Passado o furor inicial deste movimento social, que se caracterizava pela profunda indignação com a forma como as mulheres são tratadas no momento de parir, e com acusações de violências aparecendo por todo o lado, é importante que criemos espaço para o que chamo de “agenda positiva”.
Por este termo, que não é novo e sequer me pertence, me refiro a um movimento que vi acontecer há alguns anos conversando com Robbie Davis-Floyd. Dizia ela estar um pouco cansada das acusações contra o modelo patriarcal, machista, agressivo e acusatório existente em seu país e que partiam dos membros e das instituições ligadas à humanização do nascimento nos Estados Unidos. Havia muita tristeza no ar, um sentimento de raiva surda, que se expressava nos textos, livros, crônicas e discursos das ativistas. Era tempo de fazer uma virada no foco, “mudar o lado do disco”, e mostrar uma “agenda de positividade” ao invés de apontar dedos para o que existia (e ainda existe) de negatividade no cenário do nascimento.
Dessa ideia surgiu seu último livro “Birth Models that Work” (Modelos de Parto que Funcionam) em que ela lista experiências positivas na atenção ao parto no mundo, falando das coisas que ela admira, que dão certo e que, em última análise, “funcionam” no terreno da assistência às mães e bebês. O livro foi um sucesso, e continua inspirando ativistas no mundo inteiro a construir algo de positivo para a assistência mais humanizada e centrada nas necessidades da mulher, da família, comunidade e sociedade como um todo.

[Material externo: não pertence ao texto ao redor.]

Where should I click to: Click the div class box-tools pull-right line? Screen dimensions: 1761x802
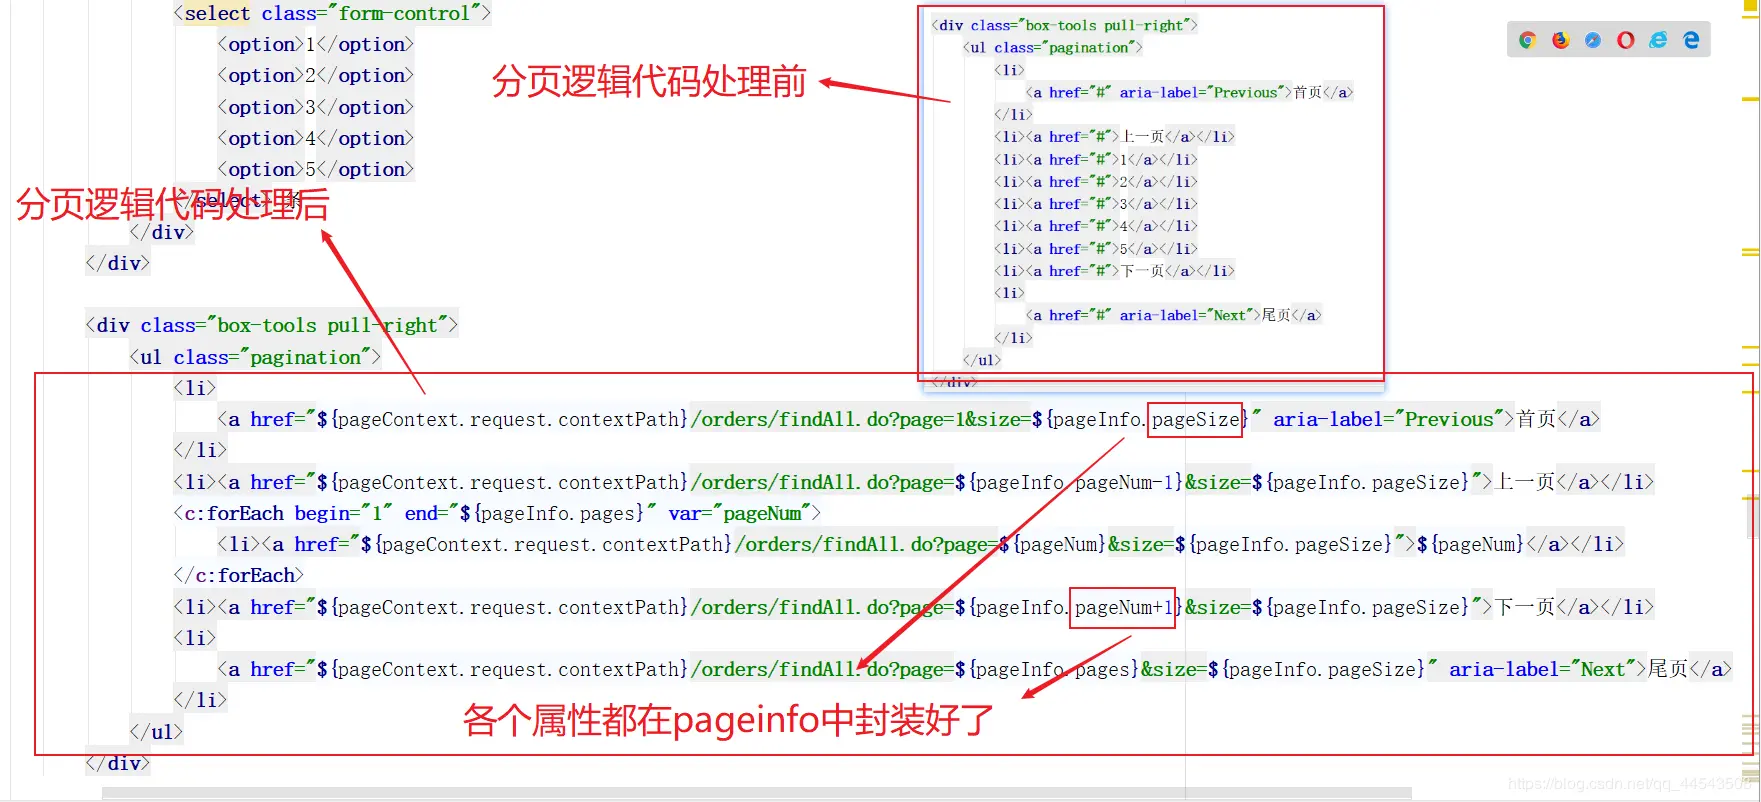pos(271,325)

É assim que eu vejo o futuro da assistência ao parto no Brasil. Reconheço a importância dos esforços pela erradicação da violência institucional que estão ocorrendo no Brasil, a força das ONGs de proteção à mulher gestante, a importância de levar adiante as queixas de maus tratos das mulheres em unidades de saúde e a premência de escutar as mulheres, para que as suas vozes sejam levadas em consideração e não caiam no vazio. Chega de indiferença contra o arbítrio e a violência. Chega de agressões inaceitáveis contra a mulher em seu momento de maior fragilidade.
Entretanto, essa é uma parte apenas deste movimento social, e não pode ser a cara da humanização. Não podemos nos tornar Torquemadas do parto humanizado, mandando para a fogueira aqueles que ainda não foram tocados pelas teses do nascimento com amor. Se nos posicionamos contrários à violência temos que dar o exemplo e tratar esta questão de forma compreensiva, amorosa e superior. Se existe espaço para a justiça, existe um ainda maior para a compreensão das dificuldades em se adaptar a um novo ordenamento social, que jamais se processa da noite para o dia.
Nosso discurso deve ser em torno do que amamos e nos apaixona, e não centrado na indignação e no rancor. Não podemos fazer do nascimento humanizado uma bandeira de vingança e ódio, mas de lenta sedução para os nossos pressupostos. Como dizia meu colega Max, “Precisamos fazer do parto um momento tão gratificante e belo que a escolha por uma cesariana será a mais tola das decisões”.
Precisamos falar mais da beleza do nascimento em paz, e menos do terror de parir de forma violenta, entendendo que “falar menos” não significa calar-se. Mostrar o erro também faz parte das nossas obrigações como ativistas, mas esta ação não pode ser mais evidente e clara do que apontar caminhos para uma atenção gratificante, respeitosa e digna para todas as mulheres.